Enthusiasm over using sustainable aviation fuel as aviation’s main path to reach net-zero carbon emissions by 2050 has matured into a realization that the supply and distribution of SAF must be increased dramatically to achieve its environmental promise.
SAF producers and suppliers say the fuel industry will meet the future consumption demands of aviation only by ramping up coprocessing of sustainable fuel at existing refineries, building standalone facilities to produce 100% SAF and changing the mix of sustainable feedstocks used to extract carbon from fats, oils and greases to biomass, municipal waste and other sources.
- U.S. sets goal of supplying 3 billion gal. by 2030
- Producers cite need for co-processing with crude
- Competition looms for sourcing sustainable feedstocks
Aviation in the U.S. consumed 23 billion gal. of jet fuel in 2019 before the COVID-19 pandemic curbed demand; in 2021, approximately 5 million gal. of SAF were produced domestically, according to the U.S. government. In September 2022, federal agencies released a SAF Grand Challenge Roadmap that lays out a strategy for supplying at least 3 billion gal. of SAF per year by 2030 and enough SAF to meet 100% of aviation fuel demand—pegged at 35 billion gal.—by 2050.
The U.S. Energy Department estimates that the amount of biomass that can be grown or collected annually could be converted into 50-60 billion gal. of advanced biofuels “without impacting agriculture, trade or current uses of biomass,” according to the road map. “[C]ombined, there is sufficient feedstock to meet the projected needs of the U.S. aviation industry if cost, sustainability and production barriers can be addressed,” the department states.
Finland-based Neste, the leading supplier of SAF, says its refinery in Porvoo, Finland, has annual production capacity of about 34 million gal.; with ongoing expansion of its Singapore refinery and modification of its Rotterdam, Netherlands, facility, the company says it will be able to produce 515 million gal. of SAF annually by the end of 2023. In the U.S., Neste says it works with a refiner in Texas to process undistilled renewable diesel from Porvoo into SAF.

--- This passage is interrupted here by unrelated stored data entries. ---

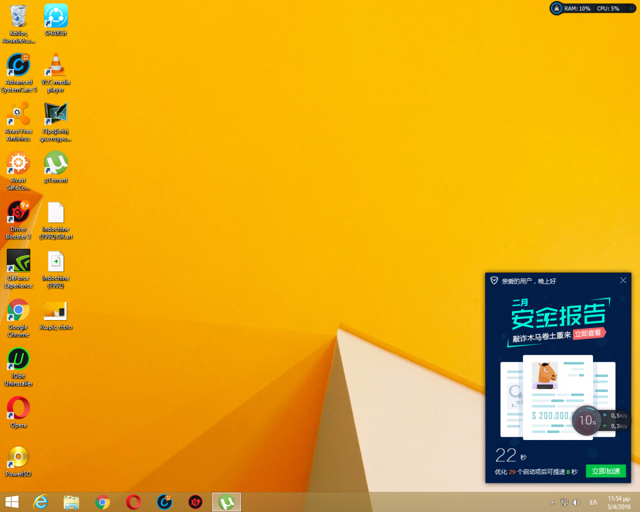
Task: Click the taskbar volume speaker icon
Action: point(576,502)
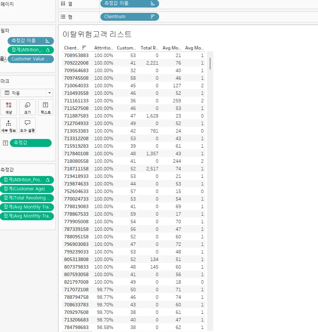Open the 텍스트 text marks card
Screen dimensions: 318x332
point(46,108)
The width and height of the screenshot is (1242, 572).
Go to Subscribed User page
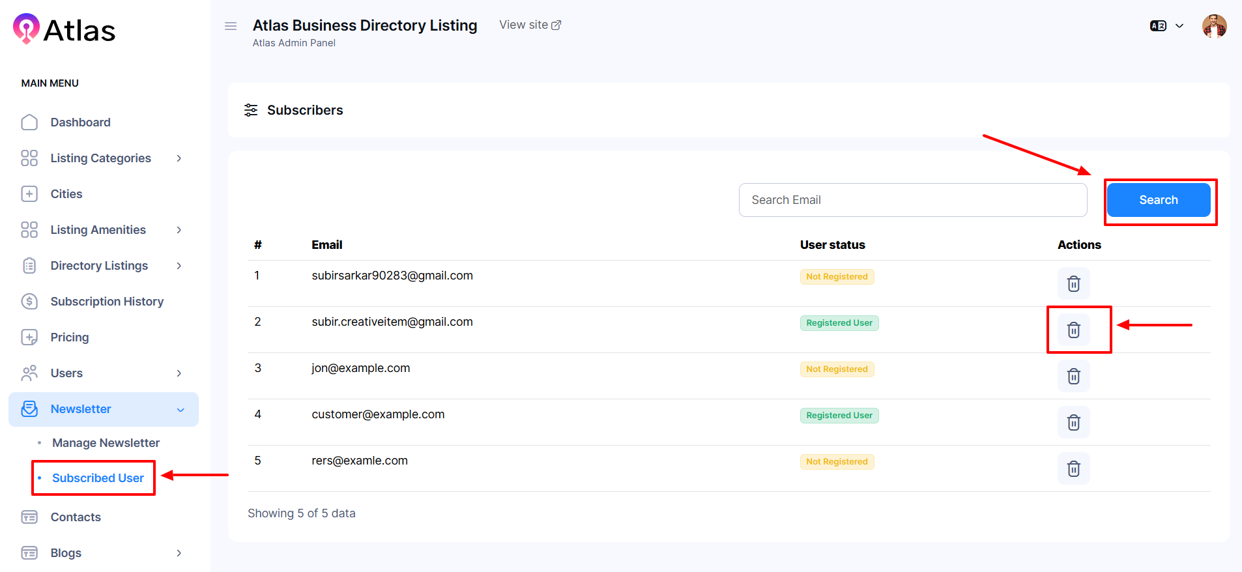click(98, 478)
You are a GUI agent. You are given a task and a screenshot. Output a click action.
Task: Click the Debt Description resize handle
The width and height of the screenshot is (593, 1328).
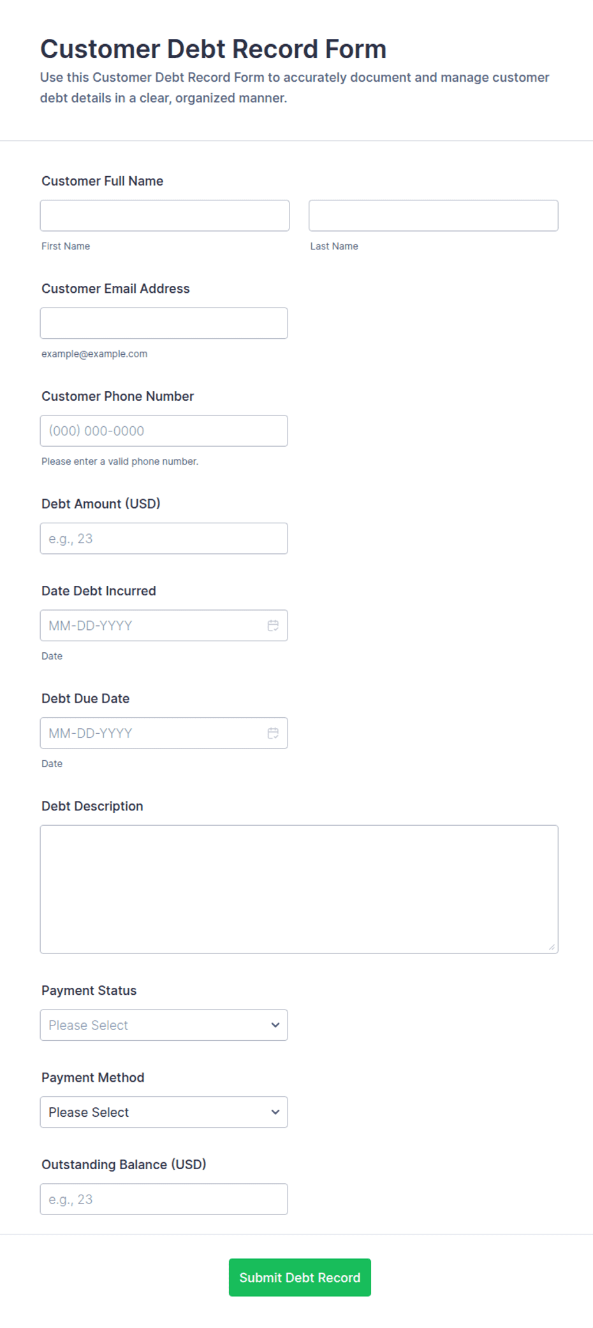pyautogui.click(x=552, y=947)
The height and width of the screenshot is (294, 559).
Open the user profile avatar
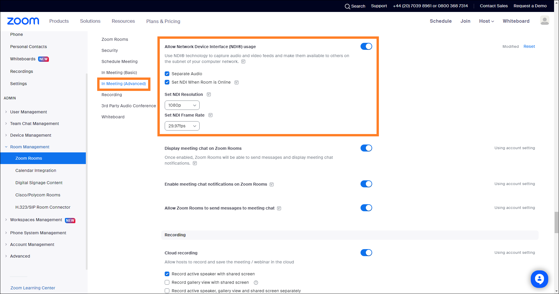coord(544,20)
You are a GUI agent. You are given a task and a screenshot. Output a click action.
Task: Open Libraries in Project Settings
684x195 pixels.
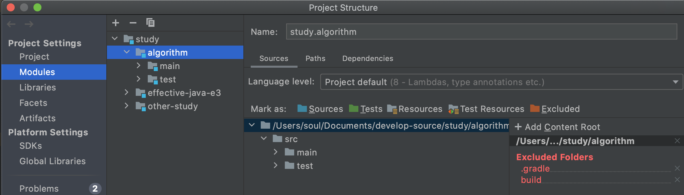37,87
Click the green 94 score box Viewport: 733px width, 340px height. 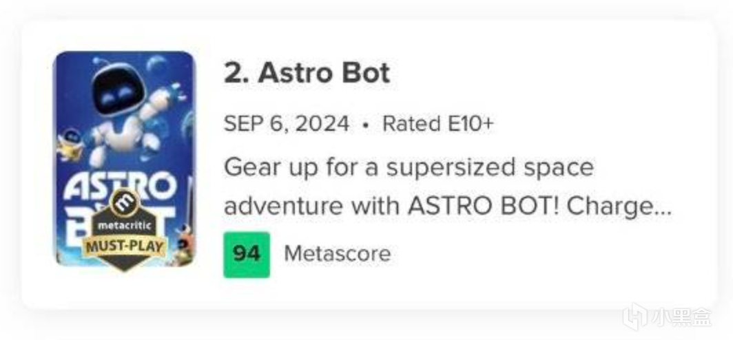point(246,254)
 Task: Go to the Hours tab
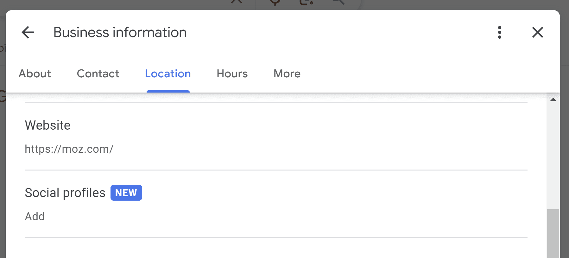coord(232,74)
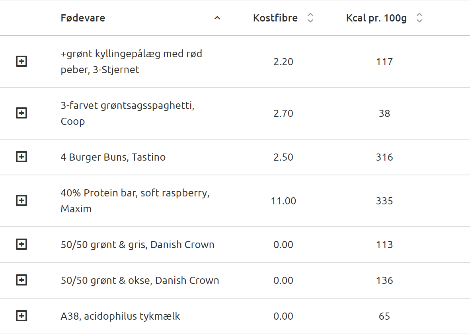The height and width of the screenshot is (334, 470).
Task: Click the 316 kcal value cell
Action: point(384,157)
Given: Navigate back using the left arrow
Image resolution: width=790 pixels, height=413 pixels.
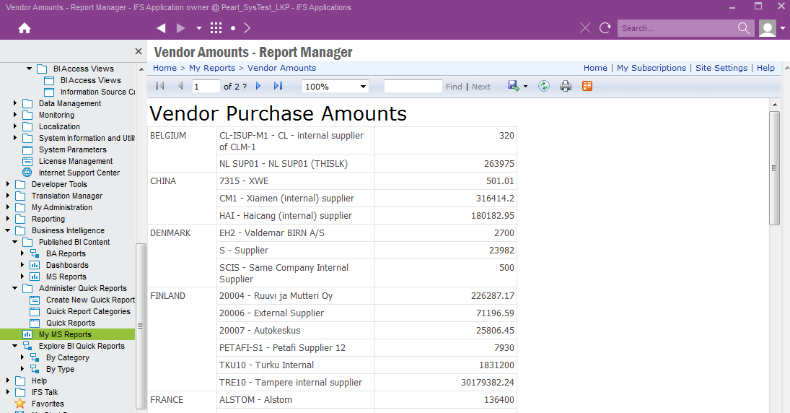Looking at the screenshot, I should click(161, 28).
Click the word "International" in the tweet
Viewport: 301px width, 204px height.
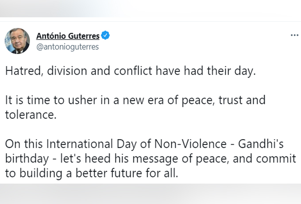click(x=80, y=144)
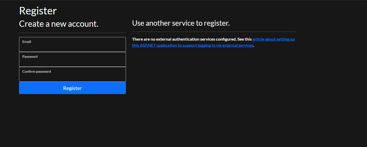Click the "Confirm password" label text
Viewport: 367px width, 147px height.
pyautogui.click(x=36, y=71)
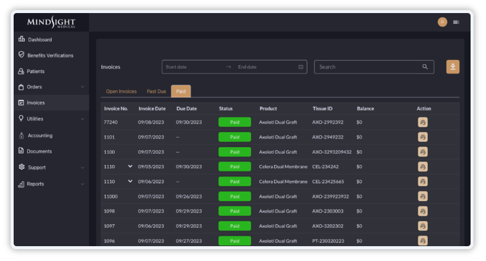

Boston-based World Energy has announced plans to produce 250 million gal. of SAF annually by 2024 at its Paramount, California, site and another 250 million gal. annually by 2025 at its biofuel facilities in the Houston Ship Channel. The company has committed to producing 1 billion gal. of SAF by 2030.
Meeting the U.S. government’s 2030 target of producing 3 billion gal. of SAF domestically requires an immediate focus on commercially ready conversion technologies and feedstocks, the SAF Grand Challenge Roadmap advises. It estimates that lipid-based feedstocks using fats, oils and greases, when converted to SAF through a pathway called hydroprocessed esters and fatty acids (HEFA), will represent 90% of the feedstock required to reach the target.
“Going from 5 million to 3 billion gal. per year by 2030 is a 600-fold increase that requires a 122% year-over-year growth in production to 2030,” the road map states. “It is critical this growth starts immediately. . . . At the same time and in parallel, the foundation must be set to achieve the longer-term 2050 goal. More than 400 biorefineries and 1 billion tons of biomass and/or gaseous carbon oxide feedstock will be needed to produce 35 billion gal. per year by 2050.”
Meeting the U.S. government’s 2050 target will require other renewable feedstocks beyond HEFA-based sources to make SAF, including herbaceous and woody biomass crops, agricultural residuals, invasive species from landscape restoration, algae, wet food and municipal waste, animal manures, renewable gases and direct air capture, the road map says. Standards organization ASTM as of 2021 had approved nine conversion pathways.
Despite multiple pathways, competition looms from other industries for renewable feedstocks used in making SAF. Associations representing fuel retailers and trucking interests opposed passage of a SAF blender’s tax credit contained in the 2022 Inflation Reduction Act; they argued that incentivizing SAF production will undercut production of renewable diesel and biodiesel.
British energy giant BP says producing SAF through coprocessing at existing refineries will help meet environmental targets until standalone facilities producing 100% SAF to the ASTM D7566 specification for turbine fuel containing synthesized hydrocarbons pick up the slack.
Existing refineries now can be used to coprocess 5% of approved renewable feedstocks alongside crude oil streams to meet ASTM’s D1655 standard for conventional Jet A fuel, a ratio BP hopes to increase to 30%. BP’s refinery in Lingen, Germany, is already producing SAF through coprocessing.
“The advantage of coprocessing is that it doesn’t require the significant financial investment and time that come with building a new standalone facility,” says Andreea Moyes, Air BP global head of sustainability. “There are currently around 600 refineries in the world. That’s a huge manufacturing resource in terms of the opportunity to help production today.”